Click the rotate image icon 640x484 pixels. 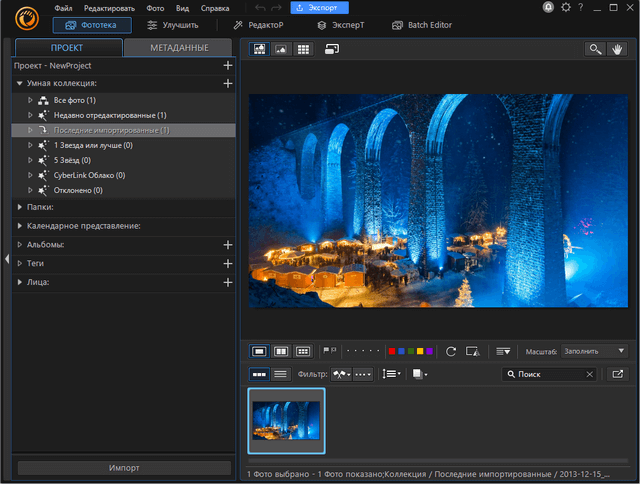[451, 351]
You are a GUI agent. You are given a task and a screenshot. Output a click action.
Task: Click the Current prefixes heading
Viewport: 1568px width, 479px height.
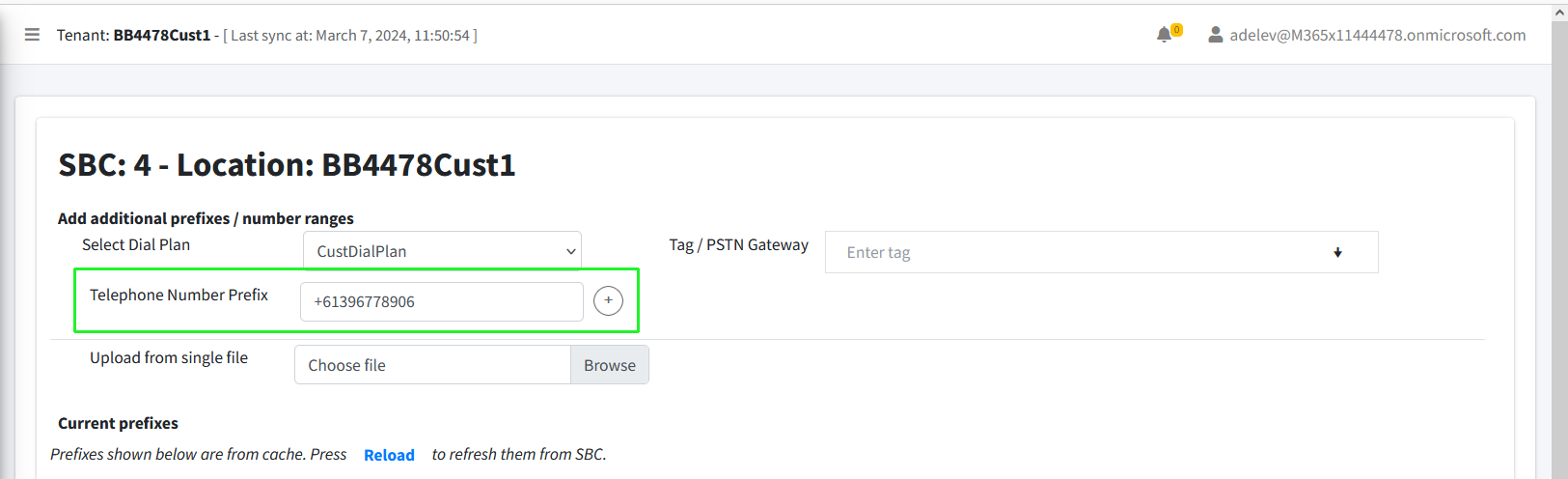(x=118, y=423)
::::::::
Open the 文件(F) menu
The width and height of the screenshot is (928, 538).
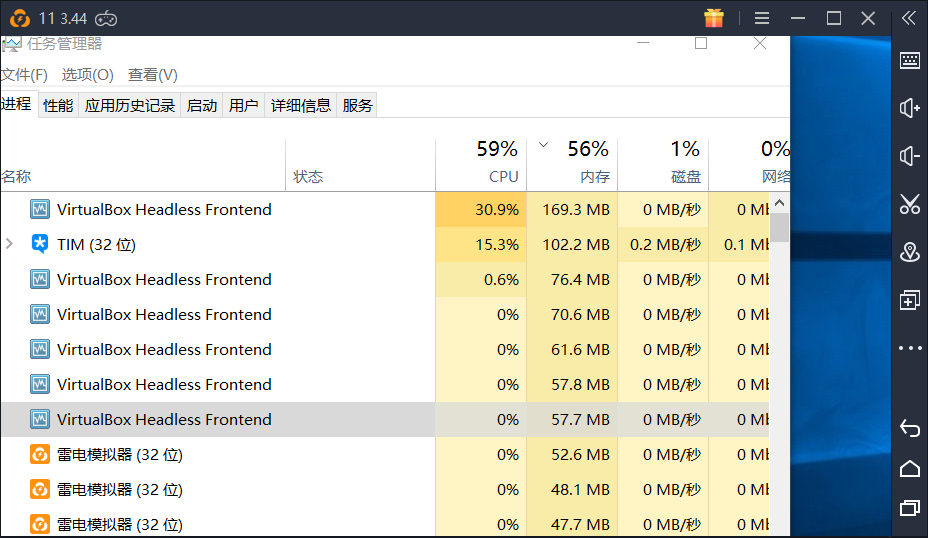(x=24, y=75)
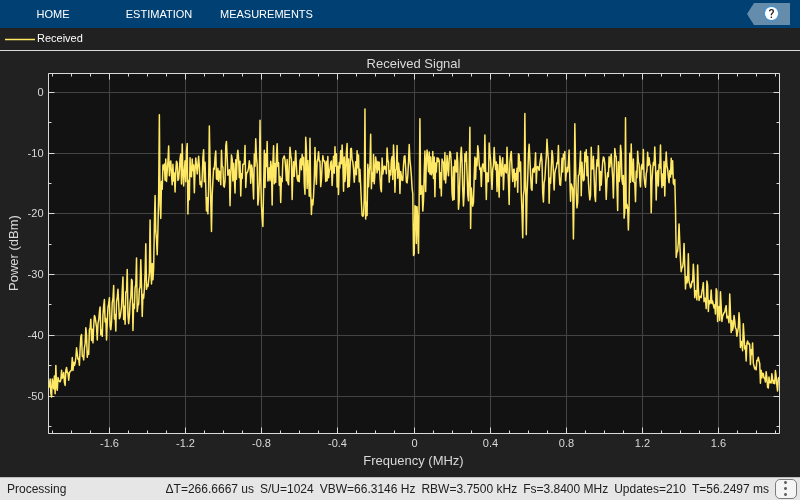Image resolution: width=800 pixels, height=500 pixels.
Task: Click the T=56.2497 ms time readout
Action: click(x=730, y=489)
::::::::
Instruction:
Please reproduce the entries starting at the line that contains "Open the 文件(F) menu" and ending at the line that contains "Action: click(x=730, y=489)", with both of those lines included. Omit the pictures from your answer.

Task output:
Open the 文件(F) menu
The width and height of the screenshot is (928, 538).
(x=24, y=75)
Image resolution: width=800 pixels, height=500 pixels.
Task: Click the T=56.2497 ms time readout
Action: click(x=730, y=489)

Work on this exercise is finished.